> **Aim of the exercise**
One number is the full answer: how many lines in the records contain the word "dropdown"?

> **Material provided**
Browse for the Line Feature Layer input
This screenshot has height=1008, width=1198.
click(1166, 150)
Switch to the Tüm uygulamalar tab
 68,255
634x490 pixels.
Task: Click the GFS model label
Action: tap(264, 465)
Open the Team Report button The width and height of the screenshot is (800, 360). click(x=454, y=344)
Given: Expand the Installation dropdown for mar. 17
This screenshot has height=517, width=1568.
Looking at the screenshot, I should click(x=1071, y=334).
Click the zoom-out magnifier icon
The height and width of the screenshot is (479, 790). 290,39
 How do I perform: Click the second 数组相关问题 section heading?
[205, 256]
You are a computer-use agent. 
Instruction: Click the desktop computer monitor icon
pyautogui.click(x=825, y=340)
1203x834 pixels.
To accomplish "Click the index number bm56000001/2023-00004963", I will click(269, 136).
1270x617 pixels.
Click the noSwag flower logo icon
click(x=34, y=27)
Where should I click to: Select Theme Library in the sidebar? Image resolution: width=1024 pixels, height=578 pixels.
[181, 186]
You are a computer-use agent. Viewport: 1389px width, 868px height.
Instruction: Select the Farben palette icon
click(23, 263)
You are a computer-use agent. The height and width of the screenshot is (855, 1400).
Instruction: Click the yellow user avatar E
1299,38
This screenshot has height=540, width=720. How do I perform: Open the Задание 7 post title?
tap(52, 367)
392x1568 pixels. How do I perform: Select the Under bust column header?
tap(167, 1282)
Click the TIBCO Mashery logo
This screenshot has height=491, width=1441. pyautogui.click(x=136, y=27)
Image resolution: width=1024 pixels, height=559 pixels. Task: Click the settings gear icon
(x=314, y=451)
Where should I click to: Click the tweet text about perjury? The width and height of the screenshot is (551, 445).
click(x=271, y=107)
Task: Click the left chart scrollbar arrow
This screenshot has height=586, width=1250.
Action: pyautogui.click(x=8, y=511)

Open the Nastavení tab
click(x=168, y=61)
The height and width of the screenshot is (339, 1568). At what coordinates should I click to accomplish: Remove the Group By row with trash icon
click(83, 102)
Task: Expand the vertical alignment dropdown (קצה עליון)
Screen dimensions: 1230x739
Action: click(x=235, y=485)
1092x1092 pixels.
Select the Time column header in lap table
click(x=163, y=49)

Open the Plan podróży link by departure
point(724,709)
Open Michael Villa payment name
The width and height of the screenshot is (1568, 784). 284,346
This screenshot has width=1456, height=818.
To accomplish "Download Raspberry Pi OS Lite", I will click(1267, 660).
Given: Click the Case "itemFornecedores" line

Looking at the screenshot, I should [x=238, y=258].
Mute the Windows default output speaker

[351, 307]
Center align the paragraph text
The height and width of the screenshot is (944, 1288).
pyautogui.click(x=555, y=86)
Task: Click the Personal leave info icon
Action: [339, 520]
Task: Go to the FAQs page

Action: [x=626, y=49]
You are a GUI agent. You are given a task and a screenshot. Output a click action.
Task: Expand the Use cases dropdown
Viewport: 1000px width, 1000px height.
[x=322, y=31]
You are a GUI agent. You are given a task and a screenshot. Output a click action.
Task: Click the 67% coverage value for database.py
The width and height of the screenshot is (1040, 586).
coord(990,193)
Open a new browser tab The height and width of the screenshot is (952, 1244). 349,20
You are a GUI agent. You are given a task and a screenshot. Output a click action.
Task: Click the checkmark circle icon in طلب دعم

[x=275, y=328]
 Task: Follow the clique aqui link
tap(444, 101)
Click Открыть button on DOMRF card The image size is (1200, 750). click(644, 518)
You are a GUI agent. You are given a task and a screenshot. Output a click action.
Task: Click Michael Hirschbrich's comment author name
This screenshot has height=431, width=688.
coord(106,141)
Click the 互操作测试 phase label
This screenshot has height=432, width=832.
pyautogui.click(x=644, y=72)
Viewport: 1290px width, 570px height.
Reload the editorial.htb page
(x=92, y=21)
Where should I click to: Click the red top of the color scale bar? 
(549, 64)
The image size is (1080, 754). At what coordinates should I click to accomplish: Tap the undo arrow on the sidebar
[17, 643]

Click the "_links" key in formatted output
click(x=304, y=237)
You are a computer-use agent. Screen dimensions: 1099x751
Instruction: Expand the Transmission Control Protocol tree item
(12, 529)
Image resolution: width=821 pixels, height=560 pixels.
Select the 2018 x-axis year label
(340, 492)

> **Solution to this task**
3